*What you will do*
Nothing but the lines from the start of the records below through the line that has "This screenshot has height=351, width=812." should appear, each exactly as given.

*Task material*
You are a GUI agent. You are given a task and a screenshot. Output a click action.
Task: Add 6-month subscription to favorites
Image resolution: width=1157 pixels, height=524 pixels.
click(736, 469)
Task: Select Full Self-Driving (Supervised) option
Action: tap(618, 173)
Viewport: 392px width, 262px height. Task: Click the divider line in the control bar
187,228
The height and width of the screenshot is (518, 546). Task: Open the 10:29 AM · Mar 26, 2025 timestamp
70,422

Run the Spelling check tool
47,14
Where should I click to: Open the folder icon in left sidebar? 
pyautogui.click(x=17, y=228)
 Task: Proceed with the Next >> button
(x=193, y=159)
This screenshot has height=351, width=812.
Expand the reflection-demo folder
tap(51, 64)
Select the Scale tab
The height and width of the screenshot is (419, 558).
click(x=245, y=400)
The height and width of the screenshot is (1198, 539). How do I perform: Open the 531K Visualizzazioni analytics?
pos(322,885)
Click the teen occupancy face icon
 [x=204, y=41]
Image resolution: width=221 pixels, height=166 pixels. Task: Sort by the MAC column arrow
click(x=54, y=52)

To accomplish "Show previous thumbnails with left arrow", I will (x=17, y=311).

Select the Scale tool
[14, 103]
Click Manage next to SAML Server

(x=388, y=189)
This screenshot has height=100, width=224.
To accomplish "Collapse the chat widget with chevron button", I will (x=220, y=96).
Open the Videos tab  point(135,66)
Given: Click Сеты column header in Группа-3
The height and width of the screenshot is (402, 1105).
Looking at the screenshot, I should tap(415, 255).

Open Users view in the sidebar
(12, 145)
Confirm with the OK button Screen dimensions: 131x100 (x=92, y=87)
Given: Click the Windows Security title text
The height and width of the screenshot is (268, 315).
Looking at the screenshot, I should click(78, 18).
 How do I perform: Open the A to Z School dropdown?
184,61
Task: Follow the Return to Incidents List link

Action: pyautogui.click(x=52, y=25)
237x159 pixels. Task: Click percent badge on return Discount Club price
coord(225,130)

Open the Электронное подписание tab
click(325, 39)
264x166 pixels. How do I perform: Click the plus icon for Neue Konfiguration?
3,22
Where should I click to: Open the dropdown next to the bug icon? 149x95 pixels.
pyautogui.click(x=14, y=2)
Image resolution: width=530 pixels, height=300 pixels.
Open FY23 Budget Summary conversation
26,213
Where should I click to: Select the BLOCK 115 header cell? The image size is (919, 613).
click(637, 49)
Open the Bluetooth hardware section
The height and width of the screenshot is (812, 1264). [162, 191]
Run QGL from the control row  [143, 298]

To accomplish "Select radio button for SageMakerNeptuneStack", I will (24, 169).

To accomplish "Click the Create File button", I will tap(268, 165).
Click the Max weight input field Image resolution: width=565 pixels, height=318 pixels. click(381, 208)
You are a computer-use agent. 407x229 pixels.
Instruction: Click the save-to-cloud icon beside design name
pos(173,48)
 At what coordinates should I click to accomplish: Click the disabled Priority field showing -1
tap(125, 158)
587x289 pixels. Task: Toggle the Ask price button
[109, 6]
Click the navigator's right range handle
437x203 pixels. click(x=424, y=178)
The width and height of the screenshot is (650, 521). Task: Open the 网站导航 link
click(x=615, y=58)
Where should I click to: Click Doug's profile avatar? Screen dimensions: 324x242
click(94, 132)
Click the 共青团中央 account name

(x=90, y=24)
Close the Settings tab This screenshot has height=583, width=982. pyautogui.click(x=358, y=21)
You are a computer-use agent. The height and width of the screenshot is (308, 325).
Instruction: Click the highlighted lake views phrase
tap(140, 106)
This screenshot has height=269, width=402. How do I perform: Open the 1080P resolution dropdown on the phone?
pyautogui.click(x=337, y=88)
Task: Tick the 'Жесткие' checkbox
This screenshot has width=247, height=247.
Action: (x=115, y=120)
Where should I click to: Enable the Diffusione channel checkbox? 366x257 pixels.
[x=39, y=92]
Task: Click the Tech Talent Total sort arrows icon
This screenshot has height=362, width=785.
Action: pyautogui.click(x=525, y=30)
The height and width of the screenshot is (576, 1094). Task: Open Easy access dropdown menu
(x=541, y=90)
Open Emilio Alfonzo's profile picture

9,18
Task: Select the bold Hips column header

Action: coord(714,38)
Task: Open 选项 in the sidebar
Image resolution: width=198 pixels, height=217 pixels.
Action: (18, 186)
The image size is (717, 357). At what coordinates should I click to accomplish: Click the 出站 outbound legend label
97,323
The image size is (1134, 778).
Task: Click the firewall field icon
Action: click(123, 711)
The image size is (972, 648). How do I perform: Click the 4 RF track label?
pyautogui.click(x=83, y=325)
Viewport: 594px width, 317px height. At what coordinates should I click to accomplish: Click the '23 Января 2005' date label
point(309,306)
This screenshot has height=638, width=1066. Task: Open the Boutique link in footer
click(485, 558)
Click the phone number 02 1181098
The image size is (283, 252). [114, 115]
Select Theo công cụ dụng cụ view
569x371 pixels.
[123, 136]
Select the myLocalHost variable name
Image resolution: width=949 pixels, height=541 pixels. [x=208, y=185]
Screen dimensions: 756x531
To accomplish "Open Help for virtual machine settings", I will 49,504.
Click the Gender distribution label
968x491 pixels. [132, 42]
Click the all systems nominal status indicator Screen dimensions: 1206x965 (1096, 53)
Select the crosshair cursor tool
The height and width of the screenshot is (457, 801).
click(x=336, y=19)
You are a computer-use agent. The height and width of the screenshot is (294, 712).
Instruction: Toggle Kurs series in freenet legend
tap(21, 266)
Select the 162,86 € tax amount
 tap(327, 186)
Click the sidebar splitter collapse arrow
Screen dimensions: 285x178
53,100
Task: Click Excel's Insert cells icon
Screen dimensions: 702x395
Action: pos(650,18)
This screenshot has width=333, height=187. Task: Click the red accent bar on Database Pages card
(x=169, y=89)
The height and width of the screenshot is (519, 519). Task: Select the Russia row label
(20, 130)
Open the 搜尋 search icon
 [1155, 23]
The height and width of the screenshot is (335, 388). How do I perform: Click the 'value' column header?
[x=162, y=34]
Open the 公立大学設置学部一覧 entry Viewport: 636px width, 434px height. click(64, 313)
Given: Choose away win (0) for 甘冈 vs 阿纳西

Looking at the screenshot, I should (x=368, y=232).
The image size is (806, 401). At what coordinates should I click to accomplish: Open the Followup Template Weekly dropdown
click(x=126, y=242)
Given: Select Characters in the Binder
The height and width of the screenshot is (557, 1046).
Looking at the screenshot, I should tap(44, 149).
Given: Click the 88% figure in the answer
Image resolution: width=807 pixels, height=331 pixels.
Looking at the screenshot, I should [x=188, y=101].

*Output of the exercise*
You are a GUI agent. You are given a task and a screenshot. Output a click action.
Task: Add 6-month subscription to favorites
Image resolution: width=1157 pixels, height=524 pixels.
click(736, 469)
Task: Select Full Self-Driving (Supervised) option
Action: tap(618, 173)
Viewport: 392px width, 262px height. Task: Click the divider line in the control bar
187,228
The height and width of the screenshot is (518, 546). Task: Open the 10:29 AM · Mar 26, 2025 timestamp
70,422

Run the Spelling check tool
47,14
Where should I click to: Open the folder icon in left sidebar? 
pyautogui.click(x=17, y=228)
 Task: Proceed with the Next >> button
(x=193, y=159)
This screenshot has height=351, width=812.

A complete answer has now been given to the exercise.